Arsenal 2-1 Hull City
That was an absolute humdinger of a cup tie, it really was, a total rip-snorter. Though sadly, it was also one that was entirely overshadowed by an extraordinary outburst by Hull’s manager.
Talk about making a mountain out of a Myhill.
Let’s get that bit out the way first. There were no indications anything was amiss as the players trooped off at the end, at least not from where I stood. But following the game, Brown launched an extraordinary tirade against Wenger, Fabregas and the referee. He accused:
– Fabregas of spitting at his assistant manager
– Wenger of not shaking his hand
– Ref Riley of being rubbish
– Wenger of inciting the ref to unfairly book his keeper
Now, let’s get these out the way one by one. Firstly, the spitting. Well, Fabregas came out and categorically denied that. It sounds that some argy-bargy did go on but we don’t know what. Why would Cesc spit at someone?
Secondly, Wenger not shaking his hand. It seems that the boss didn’t do so after the game, but instead went to the away dressing room to do it, finding nobody. “There was no-one there,” said Wenger, “Why should I wait”?
Well, why wait that long anyway, Wenger? In my view the handshaking should happen right at the end of the game, regardless of anything that might have happened during the match. It looks graceless otherwise and opens you up to petty accusations such as these. Nevertheless, this is a trifling point. Hardly the stuff of venom and bile.
Then he accused Riley of succumbing to pressure to book Myhill, and for allowing the second goal to stand. The first part of this accusation is pure guff, an absolute nonsense. Myhill was dilly-dallying after about 15 minutes, it was plain to see and it got worse in the second half. It was embarrassing to watch and the yellow was completely merited.
Was the goal offside? Yes.
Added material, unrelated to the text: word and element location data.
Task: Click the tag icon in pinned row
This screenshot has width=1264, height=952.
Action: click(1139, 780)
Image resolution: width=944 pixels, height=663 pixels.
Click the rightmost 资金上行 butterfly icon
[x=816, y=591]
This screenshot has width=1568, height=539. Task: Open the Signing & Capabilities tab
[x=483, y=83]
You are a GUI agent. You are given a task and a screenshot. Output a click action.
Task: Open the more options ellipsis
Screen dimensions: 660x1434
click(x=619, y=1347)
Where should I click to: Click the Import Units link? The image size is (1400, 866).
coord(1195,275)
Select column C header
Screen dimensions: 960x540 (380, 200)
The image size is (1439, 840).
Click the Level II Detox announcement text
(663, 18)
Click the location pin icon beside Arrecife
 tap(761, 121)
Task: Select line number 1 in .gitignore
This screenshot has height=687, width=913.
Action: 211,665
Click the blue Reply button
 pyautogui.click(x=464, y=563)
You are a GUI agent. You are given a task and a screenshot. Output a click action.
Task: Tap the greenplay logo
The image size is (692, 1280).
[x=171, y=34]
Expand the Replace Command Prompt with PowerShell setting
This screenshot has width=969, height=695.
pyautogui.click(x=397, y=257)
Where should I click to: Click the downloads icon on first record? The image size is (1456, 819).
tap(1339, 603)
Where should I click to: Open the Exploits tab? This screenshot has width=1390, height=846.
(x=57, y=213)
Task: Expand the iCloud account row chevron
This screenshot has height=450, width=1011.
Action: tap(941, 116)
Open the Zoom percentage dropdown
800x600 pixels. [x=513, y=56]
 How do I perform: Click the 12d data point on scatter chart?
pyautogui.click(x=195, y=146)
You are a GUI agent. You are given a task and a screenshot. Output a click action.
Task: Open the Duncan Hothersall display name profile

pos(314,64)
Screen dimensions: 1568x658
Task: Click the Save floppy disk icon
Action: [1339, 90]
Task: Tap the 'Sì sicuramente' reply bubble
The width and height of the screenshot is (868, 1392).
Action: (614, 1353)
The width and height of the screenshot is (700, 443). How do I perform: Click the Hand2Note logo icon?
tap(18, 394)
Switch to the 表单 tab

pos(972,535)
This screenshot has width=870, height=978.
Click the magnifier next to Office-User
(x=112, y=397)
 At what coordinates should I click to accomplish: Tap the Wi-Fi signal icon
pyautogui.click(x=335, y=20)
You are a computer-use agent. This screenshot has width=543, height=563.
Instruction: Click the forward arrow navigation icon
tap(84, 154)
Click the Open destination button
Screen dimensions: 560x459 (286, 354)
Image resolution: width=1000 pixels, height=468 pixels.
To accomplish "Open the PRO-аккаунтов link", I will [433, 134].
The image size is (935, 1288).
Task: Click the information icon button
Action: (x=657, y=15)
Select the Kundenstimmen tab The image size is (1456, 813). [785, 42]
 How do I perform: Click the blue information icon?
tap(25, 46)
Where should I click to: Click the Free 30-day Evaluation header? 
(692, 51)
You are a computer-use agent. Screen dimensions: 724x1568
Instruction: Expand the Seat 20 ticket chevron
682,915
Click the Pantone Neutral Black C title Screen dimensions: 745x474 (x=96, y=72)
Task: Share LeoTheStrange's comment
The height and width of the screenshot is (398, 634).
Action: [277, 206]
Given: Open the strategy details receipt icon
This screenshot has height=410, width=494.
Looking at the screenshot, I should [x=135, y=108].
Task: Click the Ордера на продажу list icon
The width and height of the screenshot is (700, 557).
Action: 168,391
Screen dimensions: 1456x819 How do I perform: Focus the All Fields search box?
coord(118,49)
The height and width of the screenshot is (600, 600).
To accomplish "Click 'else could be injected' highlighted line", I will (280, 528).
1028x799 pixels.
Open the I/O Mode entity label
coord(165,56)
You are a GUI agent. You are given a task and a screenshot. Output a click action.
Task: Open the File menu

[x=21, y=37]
But such things happen in football. It might be frustrating, but that’s the way it is. To launch such a stinging tirade smacks of sour grapes.
Right, now onto the game. It really was a fantastic cup-tie, up and down the pitch like a yo-yo and full of chances. Hull were far and away the better side in the first half, which was a major worry. We were pretty much off the pace, the front pairing of Vela and van Persie wasn’t working, Walcott and Arshavin were pretty quiet and Diaby was sloppy in possession.
But in the second half, we took over completely and absolutely peppered their goal. We had a couple of close headers, a few shots scrambled off the line, we hit the post, and when van Persie finally netted with 16 minutes remaining it was no more than we deserved.
In fact, it was the introductions of Nasri and Bendtner for Song and Vela that made the difference. Bendtner was everywhere, right down people’s throats and started winning the headers we had previously been losing. He menaced Hull’s goal and was instrumental in the equaliser.
As for the winner, well Myhill fumbled the ball, it came back to Gallas – offside – and he nodded in from close range. On the balance of play, 2-1 was fair. But at the same time, Hull battled exceptionally well and could well have held on for 1-1. That’s football.
We’re back at Wembley for the first time in a decade – and take on Chelsea. It feels sweet.
So in all: a load of nonsense overshadows a game of two halves.
Pretty much sums up football in general, doesn’t it?